Search code examples
sqlazuredatabricksspark-notebookazure-notebooks

Databricks SQL query for finding non alphanumeric values in a column


I tried finding many question in this forum but couldn't find specific question to Databricks SQL, so posting here, any help or link to existing question would be appreciated.

How to find all the records where a column has a characters other than 0-9 and A-Z/a-z?
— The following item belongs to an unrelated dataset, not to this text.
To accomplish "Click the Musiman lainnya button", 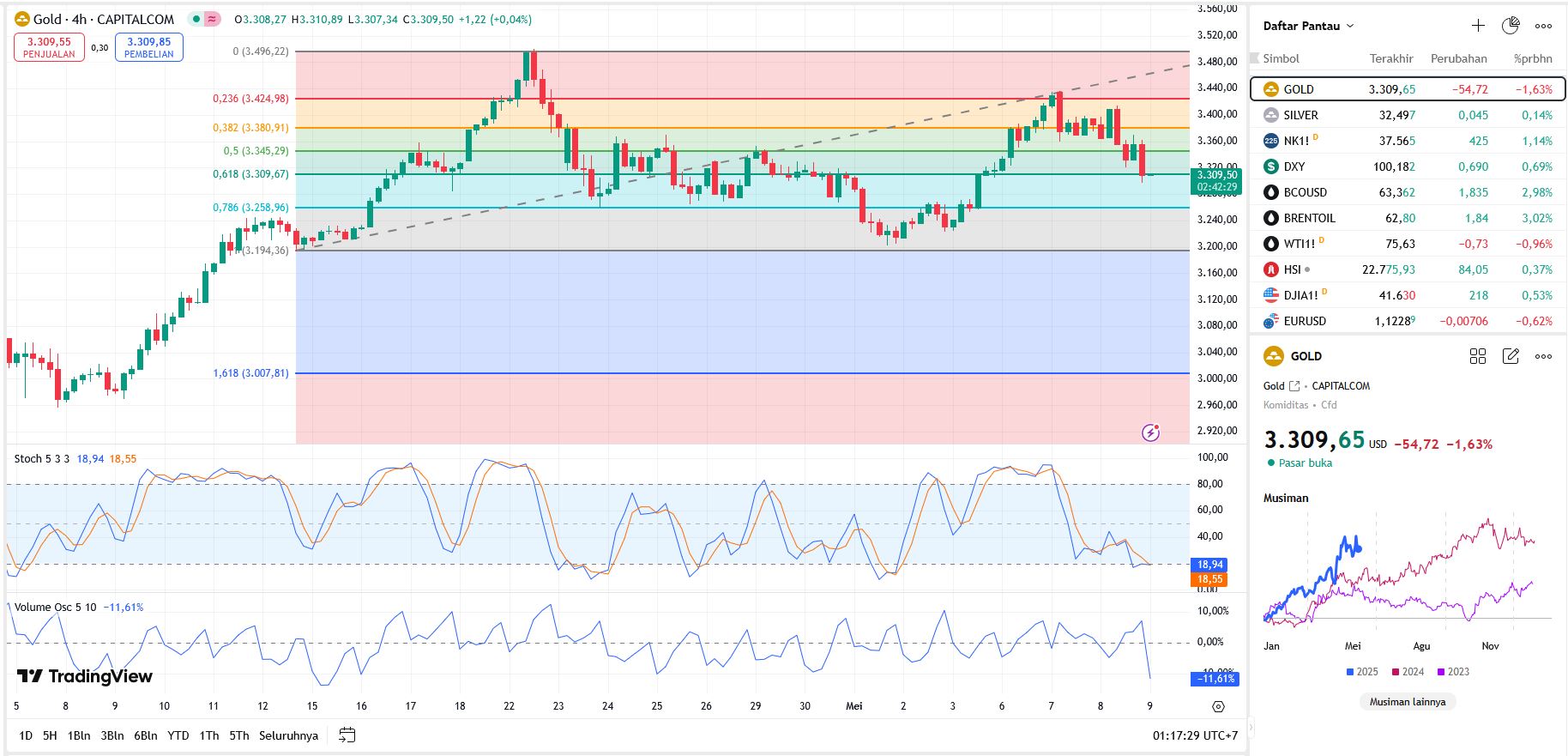I will point(1407,702).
Basically, if a column has even one character which is not alphanumeric should come in the output.

I tried this but it's showing no records, however there are many records where the column value has special characters like ".", "?" etc.:

%sql
select * from part_details where part_number like '%[^a-zA-Z0-9]%';

-- tried this as well
select * from part_details where part_number NOT like '%[a-zA-Z0-9]%';

Please note, this ask is specific to databricks SQL only. I am running my query in Azure Databricks notebook.


Solution

  • I agree with @David Browne You can try the below query:

    In Databricks SQL, you can use the REGEXP function to find all the records where a column has characters other than alphanumeric.

    1st syntax:

    %sql
    SELECT *
    FROM part_details
    WHERE NOT part_number rlike '^[a-zA-Z0-9]+$';
    

    2nd syntax:

    %sql
    SELECT *
    FROM part_details
    WHERE part_number REGEXP '[^a-zA-Z0-9]'
    

    This query uses the REGEXP function with a regular expression pattern [^a-zA-Z0-9] to match any character that is not alphanumeric.

    Note: that the regular expression pattern [^a-zA-Z0-9] matches any character that is not an uppercase letter, lowercase letter, or a digit.

    Results:

    id  part_number
    4   JKL!012